2023-10-28 17:23:06 -05:00 · 2023-10-28 17:23:06 -05:00 · a9e2b74f1a
commit a9e2b74f1a
parent ff3bad83e2
1 changed files with 104 additions and 0 deletions
--- a/llama.cpp
+++ b/llama.cpp
@ -7328,11 +7328,115 @@ void llama_sample_top_k(struct llama_context * ctx, llama_token_data_array * can
    }
 }
 void read_or_write_base_min_p(float* base_min_p) {
    // Define the filename
    const std::string filename = "SamplerBaseMinP.txt";
    // Check if the file exists
    std::ifstream infile(filename);
    if (!infile.good()) {
        // File doesn't exist, create it with default values
        std::ofstream outfile(filename);
        if (outfile.is_open()) {
            // Set the default value for base_min_p
            *base_min_p = 0.05f;
            outfile << "base_min_p = " << *base_min_p << "\n";
            outfile.close();
        } else {
            // Handle the error during file opening or writing here (optional)

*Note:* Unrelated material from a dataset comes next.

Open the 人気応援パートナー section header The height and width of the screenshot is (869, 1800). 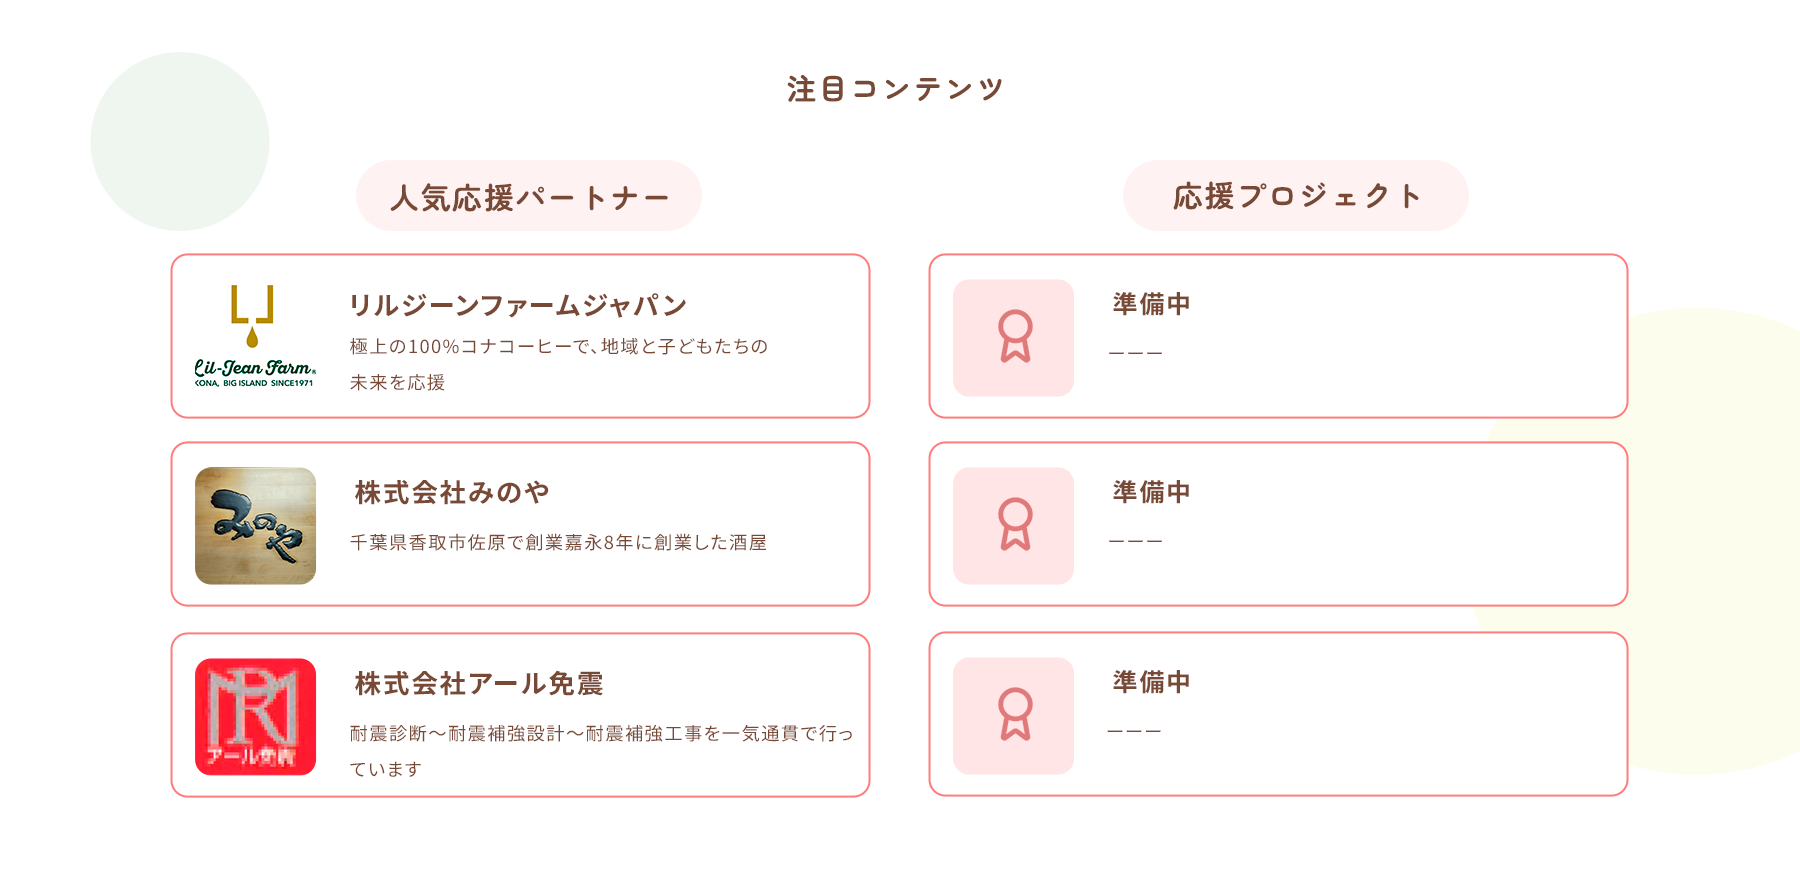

            // For example, you might want to set a safe default value or notify the user
        }
    } else {
        // File exists, read the values from it
        std::string line;
        while (getline(infile, line)) {
            std::istringstream iss(line);
            std::string key;
            float value;
            char equals;  // Using char to read the '=' character
            // Read each line in the format key = value
            if (iss >> key >> equals >> value && equals == '=' && key == "base_min_p") {
                *base_min_p = value;
            }
            // Note: If the key doesn't match, or the format is incorrect, 
            // you might want to handle the error or set a default value
        }
        infile.close();
    }
 }
 void llama_sample_top_p(struct llama_context * ctx, llama_token_data_array * candidates, float p, size_t min_keep) {
    // Variables for the special mode
    float base_min_p;  // This will hold the base minimum probability value
    float multiplied_min_p;  // This will hold the adjusted minimum probability threshold
    // If p is 1.0, we switch to a different sampling mode.
    if (p >= 1.0f) {
        printf("returning, top p set to 1.0");
        return;
    }
    // If p is ~0.02, we switch to the Min P sampler
    if (p >= 0.01f && p <= 0.03f) {
        printf("USING MIN P SAMPLING MODE\n");
        // Ensure the probabilities are calculated.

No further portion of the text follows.